HOW TO COMPLETE THIS TASK: Below are the records; count how many of their lines carry "height" and give only the number.

DATA FOR THE TASK:
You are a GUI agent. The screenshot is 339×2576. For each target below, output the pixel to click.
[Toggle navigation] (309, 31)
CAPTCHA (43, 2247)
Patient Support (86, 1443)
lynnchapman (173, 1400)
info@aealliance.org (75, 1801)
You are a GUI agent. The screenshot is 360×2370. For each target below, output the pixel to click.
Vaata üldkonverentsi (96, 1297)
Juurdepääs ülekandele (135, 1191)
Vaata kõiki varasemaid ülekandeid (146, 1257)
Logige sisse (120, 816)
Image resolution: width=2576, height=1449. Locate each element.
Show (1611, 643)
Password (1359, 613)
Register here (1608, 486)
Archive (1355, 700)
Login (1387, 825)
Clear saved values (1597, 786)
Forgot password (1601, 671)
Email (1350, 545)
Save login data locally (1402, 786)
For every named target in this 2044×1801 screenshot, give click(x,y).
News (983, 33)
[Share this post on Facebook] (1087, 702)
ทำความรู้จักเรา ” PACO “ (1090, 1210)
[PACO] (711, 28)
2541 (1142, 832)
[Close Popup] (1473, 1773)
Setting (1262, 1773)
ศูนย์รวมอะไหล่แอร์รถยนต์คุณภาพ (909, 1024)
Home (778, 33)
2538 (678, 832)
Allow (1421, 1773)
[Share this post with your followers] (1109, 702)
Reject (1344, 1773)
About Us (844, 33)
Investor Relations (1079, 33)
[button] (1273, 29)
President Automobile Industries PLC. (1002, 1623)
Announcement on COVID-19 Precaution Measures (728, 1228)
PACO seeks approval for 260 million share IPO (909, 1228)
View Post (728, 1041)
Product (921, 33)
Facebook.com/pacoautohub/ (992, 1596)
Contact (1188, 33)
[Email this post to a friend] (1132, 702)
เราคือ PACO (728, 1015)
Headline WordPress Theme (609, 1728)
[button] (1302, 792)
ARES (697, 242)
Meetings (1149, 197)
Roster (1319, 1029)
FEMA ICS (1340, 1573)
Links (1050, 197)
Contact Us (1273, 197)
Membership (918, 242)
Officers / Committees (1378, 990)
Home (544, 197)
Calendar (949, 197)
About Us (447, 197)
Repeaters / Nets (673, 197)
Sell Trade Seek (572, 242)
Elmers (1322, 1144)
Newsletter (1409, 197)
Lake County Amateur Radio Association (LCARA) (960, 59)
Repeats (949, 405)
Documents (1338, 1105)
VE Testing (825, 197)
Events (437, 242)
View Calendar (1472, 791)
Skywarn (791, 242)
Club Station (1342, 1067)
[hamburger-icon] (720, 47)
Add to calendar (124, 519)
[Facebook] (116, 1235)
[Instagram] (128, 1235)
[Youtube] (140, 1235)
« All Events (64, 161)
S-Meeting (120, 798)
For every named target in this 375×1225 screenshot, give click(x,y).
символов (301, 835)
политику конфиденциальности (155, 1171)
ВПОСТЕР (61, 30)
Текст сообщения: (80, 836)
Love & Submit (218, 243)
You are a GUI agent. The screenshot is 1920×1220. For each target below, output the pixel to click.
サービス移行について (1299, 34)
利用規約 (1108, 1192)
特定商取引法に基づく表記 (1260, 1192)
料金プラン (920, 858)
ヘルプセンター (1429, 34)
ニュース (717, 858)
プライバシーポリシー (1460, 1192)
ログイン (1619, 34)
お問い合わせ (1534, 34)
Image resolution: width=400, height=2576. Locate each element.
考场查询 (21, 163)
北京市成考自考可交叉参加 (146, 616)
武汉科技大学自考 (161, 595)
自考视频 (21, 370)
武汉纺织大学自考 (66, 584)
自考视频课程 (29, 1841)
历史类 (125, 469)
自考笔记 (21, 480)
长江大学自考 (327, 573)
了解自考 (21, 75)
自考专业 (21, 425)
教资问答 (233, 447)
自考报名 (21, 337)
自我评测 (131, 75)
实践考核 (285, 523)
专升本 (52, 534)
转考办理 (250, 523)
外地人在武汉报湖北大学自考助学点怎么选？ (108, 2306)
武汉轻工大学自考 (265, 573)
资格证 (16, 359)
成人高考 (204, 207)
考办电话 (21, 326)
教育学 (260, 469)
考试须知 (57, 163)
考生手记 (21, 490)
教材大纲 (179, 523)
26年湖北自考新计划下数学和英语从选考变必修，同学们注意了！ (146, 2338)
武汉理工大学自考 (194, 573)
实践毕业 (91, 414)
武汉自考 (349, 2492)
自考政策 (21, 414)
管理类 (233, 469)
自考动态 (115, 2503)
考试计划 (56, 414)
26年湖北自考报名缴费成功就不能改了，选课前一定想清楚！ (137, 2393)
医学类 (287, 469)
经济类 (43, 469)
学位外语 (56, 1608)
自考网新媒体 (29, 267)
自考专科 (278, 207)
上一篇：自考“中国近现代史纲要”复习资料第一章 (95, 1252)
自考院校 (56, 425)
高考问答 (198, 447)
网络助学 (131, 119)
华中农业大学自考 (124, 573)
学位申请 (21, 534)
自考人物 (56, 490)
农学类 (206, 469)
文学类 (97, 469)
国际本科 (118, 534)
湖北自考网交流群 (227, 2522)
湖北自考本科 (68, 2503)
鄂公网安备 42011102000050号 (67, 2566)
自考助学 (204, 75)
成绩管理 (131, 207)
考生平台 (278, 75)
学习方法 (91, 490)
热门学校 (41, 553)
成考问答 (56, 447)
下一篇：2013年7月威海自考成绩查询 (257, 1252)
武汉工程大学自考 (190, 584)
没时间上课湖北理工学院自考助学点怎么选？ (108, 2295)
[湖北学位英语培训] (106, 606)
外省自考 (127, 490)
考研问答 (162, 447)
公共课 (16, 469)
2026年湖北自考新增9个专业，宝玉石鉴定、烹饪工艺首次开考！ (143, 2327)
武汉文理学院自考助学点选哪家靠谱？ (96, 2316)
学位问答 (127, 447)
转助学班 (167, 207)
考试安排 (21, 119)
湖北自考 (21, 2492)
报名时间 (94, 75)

EXERCISE RESULT: 2